A proposta do filme é revisitar, além do processo criativo de “Transa”, a sensação de deslocamento que atravessava o músico naquele início dos anos 70. Distante do Brasil e vivendo em uma cidade marcada pelo rock, pela imigração e pelas transformações culturais da época, Caetano construiu um disco que parece dividido entre saudade, estranhamento e liberdade artística.
Gravado no Chappell’s Recording Studios, em Londres, o álbum absorve referências da música britânica sem abandonar a estrutura emocional da canção brasileira. Ao longo das faixas, português e inglês aparecem misturados de forma quase intuitiva, enquanto samba, folk, blues, reggae e rock convivem sem preocupação em seguir fronteiras rígidas.

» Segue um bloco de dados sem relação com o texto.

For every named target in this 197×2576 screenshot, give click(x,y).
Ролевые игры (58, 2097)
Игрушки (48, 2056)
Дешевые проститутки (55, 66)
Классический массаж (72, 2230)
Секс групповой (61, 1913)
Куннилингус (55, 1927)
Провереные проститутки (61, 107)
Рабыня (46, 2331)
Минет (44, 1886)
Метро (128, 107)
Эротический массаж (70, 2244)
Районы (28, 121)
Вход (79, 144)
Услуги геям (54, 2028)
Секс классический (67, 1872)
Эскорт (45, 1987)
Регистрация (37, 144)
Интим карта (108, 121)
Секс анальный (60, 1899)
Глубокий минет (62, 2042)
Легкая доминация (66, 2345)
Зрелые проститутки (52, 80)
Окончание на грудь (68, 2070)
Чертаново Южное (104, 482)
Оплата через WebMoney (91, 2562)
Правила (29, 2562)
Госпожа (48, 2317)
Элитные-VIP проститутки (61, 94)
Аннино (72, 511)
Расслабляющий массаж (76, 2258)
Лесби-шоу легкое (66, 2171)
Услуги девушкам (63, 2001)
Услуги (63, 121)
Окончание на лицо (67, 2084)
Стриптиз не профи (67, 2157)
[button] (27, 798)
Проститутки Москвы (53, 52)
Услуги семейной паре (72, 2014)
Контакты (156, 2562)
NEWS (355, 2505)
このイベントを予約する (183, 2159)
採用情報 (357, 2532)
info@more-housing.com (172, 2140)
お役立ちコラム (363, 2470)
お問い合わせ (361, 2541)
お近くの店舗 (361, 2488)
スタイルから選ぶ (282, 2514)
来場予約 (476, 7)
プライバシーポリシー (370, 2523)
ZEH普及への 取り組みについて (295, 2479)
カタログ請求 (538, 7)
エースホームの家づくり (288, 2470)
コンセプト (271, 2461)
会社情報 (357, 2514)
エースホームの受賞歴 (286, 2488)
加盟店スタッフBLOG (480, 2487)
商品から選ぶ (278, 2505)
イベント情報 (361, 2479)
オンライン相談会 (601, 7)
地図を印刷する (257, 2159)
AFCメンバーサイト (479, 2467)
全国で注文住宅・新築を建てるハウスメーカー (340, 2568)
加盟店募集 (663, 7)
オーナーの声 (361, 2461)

Canções como Nine Out of Ten, You Don’t Know Me, It’s a Long Way e Triste Bahia ajudaram a transformar “Transa” em um dos trabalhos mais cultuados da discografia de Caetano.
O disco também reuniu músicos importantes da cena brasileira da época, incluindo Jards Macalé, Tutty Moreno, Moacyr Albuquerque e Áureo de Sousa. O álbum ainda contou com participações de Gal Costa e Angela Ro Ro.
Renato Terra já havia explorado momentos importantes da música brasileira em trabalhos como Uma Noite em 67 e Narciso em Férias, este último centrado na prisão de Caetano durante o regime militar.
Agora, o novo documentário promete revisitar o instante em que o artista transformou exílio político em linguagem musical.